» **RECORD SET**
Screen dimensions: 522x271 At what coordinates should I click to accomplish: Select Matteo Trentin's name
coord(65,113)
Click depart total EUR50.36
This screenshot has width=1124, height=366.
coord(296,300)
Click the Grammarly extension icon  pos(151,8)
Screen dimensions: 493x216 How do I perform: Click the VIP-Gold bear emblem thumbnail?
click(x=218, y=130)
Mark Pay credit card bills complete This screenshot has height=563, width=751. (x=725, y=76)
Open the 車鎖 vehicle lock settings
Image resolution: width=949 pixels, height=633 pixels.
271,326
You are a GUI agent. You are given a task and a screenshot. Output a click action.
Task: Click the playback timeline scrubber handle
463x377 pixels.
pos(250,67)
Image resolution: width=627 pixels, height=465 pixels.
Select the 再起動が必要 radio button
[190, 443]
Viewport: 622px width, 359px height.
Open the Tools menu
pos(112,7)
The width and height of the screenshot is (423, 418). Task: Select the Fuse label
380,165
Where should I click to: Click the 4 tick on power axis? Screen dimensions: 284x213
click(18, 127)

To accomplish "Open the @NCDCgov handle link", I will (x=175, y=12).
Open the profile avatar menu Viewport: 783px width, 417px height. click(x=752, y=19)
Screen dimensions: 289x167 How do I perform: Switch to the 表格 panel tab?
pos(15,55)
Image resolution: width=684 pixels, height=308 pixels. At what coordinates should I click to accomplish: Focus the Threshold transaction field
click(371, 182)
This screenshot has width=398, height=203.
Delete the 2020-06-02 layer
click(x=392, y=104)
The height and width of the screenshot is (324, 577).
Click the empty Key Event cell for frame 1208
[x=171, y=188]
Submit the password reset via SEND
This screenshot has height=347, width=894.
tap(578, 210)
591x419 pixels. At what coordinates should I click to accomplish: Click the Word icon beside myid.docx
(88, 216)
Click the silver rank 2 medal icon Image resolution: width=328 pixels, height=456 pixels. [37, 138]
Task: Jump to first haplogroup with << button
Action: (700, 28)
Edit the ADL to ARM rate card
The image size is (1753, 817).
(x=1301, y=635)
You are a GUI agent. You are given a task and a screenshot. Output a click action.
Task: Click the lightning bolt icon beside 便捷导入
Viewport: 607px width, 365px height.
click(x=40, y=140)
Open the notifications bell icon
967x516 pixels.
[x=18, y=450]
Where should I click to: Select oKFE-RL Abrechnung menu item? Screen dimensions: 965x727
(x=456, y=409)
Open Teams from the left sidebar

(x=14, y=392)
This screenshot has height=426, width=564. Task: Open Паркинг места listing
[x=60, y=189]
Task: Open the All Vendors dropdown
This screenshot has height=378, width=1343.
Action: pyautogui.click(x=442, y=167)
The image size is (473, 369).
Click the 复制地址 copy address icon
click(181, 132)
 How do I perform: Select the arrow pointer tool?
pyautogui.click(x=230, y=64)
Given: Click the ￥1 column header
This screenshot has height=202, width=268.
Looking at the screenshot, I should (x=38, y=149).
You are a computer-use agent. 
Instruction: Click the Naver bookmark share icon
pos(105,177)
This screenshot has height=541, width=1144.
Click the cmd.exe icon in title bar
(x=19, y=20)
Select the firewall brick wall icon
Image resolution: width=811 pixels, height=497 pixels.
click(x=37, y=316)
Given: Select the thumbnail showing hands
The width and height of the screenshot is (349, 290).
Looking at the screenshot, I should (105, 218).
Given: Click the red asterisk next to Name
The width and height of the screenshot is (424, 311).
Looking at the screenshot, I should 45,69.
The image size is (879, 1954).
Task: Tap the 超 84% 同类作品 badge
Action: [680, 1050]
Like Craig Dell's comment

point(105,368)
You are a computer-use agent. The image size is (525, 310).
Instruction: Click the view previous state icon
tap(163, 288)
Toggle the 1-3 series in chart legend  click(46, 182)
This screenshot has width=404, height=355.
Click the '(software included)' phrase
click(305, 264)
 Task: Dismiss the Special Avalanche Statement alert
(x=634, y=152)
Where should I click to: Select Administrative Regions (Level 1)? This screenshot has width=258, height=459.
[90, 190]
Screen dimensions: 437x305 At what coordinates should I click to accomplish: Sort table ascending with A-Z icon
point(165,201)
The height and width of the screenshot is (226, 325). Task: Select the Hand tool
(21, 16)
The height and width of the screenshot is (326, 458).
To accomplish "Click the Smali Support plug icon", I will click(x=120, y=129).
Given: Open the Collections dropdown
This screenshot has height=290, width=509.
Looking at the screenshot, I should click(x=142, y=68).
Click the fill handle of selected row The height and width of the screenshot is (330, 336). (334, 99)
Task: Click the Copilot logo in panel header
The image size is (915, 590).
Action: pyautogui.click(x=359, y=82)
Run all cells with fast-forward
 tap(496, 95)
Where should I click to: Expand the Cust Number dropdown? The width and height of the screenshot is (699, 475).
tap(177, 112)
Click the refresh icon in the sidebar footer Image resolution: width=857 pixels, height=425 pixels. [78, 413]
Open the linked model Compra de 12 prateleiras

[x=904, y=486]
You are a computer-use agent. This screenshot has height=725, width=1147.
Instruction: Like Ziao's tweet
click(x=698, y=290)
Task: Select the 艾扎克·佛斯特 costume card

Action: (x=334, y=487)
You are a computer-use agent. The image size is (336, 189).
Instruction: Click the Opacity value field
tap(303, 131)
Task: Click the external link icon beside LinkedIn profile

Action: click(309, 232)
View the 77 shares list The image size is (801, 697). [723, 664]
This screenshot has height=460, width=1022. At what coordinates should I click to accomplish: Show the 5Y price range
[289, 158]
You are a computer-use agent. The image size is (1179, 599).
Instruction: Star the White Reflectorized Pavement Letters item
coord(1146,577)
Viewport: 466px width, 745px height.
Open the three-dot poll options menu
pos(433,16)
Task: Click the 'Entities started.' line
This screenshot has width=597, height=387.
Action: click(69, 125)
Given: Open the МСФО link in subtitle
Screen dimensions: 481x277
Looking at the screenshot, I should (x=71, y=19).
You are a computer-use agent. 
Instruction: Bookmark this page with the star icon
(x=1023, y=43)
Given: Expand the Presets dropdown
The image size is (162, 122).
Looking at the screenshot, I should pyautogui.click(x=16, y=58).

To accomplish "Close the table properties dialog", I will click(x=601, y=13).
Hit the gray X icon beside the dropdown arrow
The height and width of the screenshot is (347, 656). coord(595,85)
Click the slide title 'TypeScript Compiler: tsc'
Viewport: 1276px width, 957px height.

» **ACTIVITY**
Could you copy each line in the listing above that includes the word "agent"?

» **OUTPUT FOR THIS TASK**
You are a GUI agent. You are given a task and a screenshot. Output a click action.
You are a GUI agent. You are given a task and a screenshot. Output a click action.
You are a computer-use agent. 
You are a computer-use agent. The image size is (525, 310).
You are a computer-use agent. This screenshot has height=725, width=1147.
You are a computer-use agent. The image size is (336, 189).
You are a computer-use agent. The image size is (1179, 599).
You are a computer-use agent. 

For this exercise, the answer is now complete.